これからは奴を警戒する必要があるだろう。
人を殺すつもりでまたあいつに近づいてしまうのでは困る。

クソッ…あの化物…俺の狩りの邪魔をしやがって…腹立たしい…。

いずれはあの化物も殺すつもりだが、化物には化物用の殺り方がいる。
それを練るためには武器と情報が必要だ。
人間を獲物とするならアイスピックがあれば十分だが、あの化物相手となるとさすがに役不足。
目の前にある雑貨屋に何か無いか、一応目を通しておいて損はないだろう。
所詮雑貨屋、強力な武器は期待はできないが。
情報は雑貨屋を出てから集めればいい。

雑貨屋の中は薄暗く埃っぽい。
あまり長居したい場所では無いがここは我慢をするしかない。

雑貨屋というだけあって棚から床までごちゃごちゃと物が置いてある。
これは散らかっていると言うよりも荒らされたと言った感じか。
並んでいるのはガラクタばかり。

薄暗くてよく見えないのではっきりとはわからないがあれは人影ではないだろうか。
と、思ったがよく見れば何のことはない。ただのマネキンだ。

このマネキンには日本刀が刺さっている。切り口から赤黒い液体が流れているが…これは血か?
この暗さじゃどうとも判断できないが、そもそもマネキンから血が出るわけがない。
馬鹿馬鹿しいな。せっかく日本刀があるんだ、ありがたくいただいていこうじゃないか。マネキンに興味はねぇ。
日本刀も見つけたし早いところ探索に見切りをつけて打ち切ろうかとも思ったが一つ見慣れないが、見覚えのある物を見つけた。
この世界に来て最初に見つけたラジオにはめる石。
最初に見つけた石は面白いことを教えてくれた。この石にも期待はできる。

ラジオを取り出そうと鞄を開けてみれば中がガチャついている。
投げるのにちょうどよさそうだと屋敷で拾ったガラス玉が割れていた。
投げれば陽動に使えそうだと一つ鞄に入れておいたのだが、割れてしまっては投げるのに適しているとは言い難い。これはここに置いてしまってかまわないだろう。
邪魔なガラス玉を棚に置きラジオを取り出す。
バーでやったのと同じようにラジオに石を嵌め、音が流れるのを待つ。
このラジオの待ち時間はなんともいいものだ。思わず表情が緩んでしまう。
この顔を獲物に見られたら騙すのは難しくなっちまうだろうなあ。

だがラジオから流れてきた言葉を聞いた俺の表情は緩むなんてもんじゃない。笑いが止まらなかった。
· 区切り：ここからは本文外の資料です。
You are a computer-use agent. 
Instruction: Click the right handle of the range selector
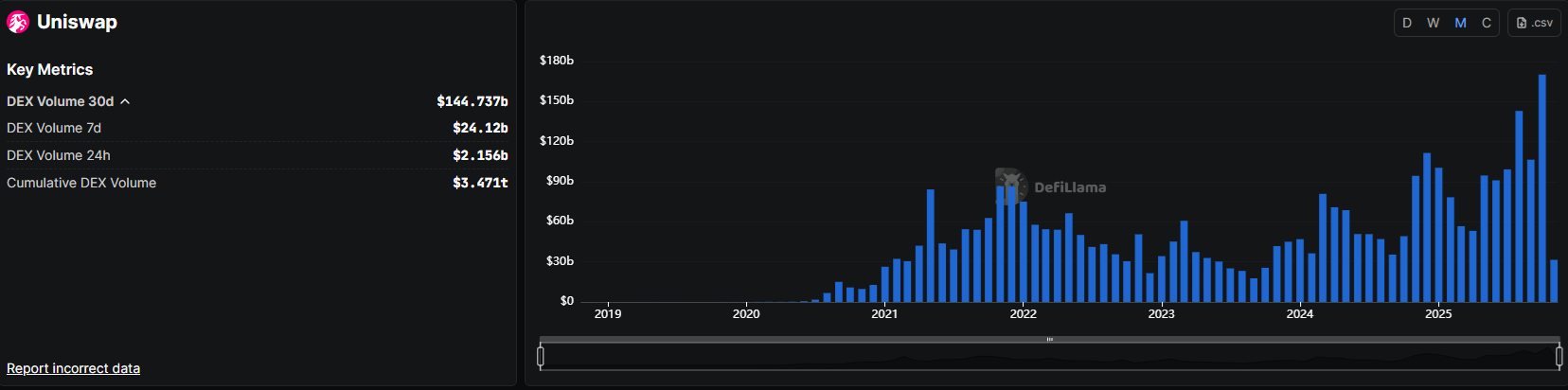pos(1559,356)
「クッ…クククッ…。素晴らしい!どうやらこの世界の神は俺の味方のようだ!」

ラジオは教えてくれた。やはり俺はあの化物に殺されちまったらしい。殺され、蘇った。
殺された俺がなぜこうして生き返れたのか。
俺がただのガラス玉と思って鞄に入れておいたブツは鏡石。
こいつのおかげで俺は今笑っている。こいつが俺を蘇らせた。

こんな素晴らしい物を無意識のうちに手に入れちまうのだから面白い。
効果は一つにつき一度きり。

『一つ』につき一度きり。

『一人』につき一度きりじゃあないんだぜ!?なぁんて素晴らしいんだ!
あの屋敷を探索しているとき、似たようなガラス玉がいくつも転がっていた。
つまり…つまり!!

この世界は素晴らしい。感謝するぜ、イカした神様!!

◆ ◇

俺は屋敷に戻ってきた。
雑貨屋で得た情報に心踊らせながら。

この興奮を隠しきれなければ獲物を油断させるのも難しくなるだろうと密かに困っていたのだがどこまで追い風が吹いているのか、隠す必要のある獲物には遭遇せずに屋敷に到着してしまった。
日本刀の切れ味も上々だ。ヌトヌトと糸を引く犬の血液を不気味なウサギのハンカチで拭き取りながら階段を登り門を開く。
どうも元居た住人は化け物含め全て出払っているように見える、居るにしては気配も無ければ音もない。
実際、屋敷中を回ったが何にも出くわさなかった。

記憶を頼りに屋敷の中を見てみると鏡石が出てくる出てくる。その数や13個。


純粋に大量の鏡石が見つかるだけで興奮するというのに、その数は13。

死刑台への階段、タロットにおける死神のカード、忌み数。13…。どこまで俺は興奮すればいいのだろう。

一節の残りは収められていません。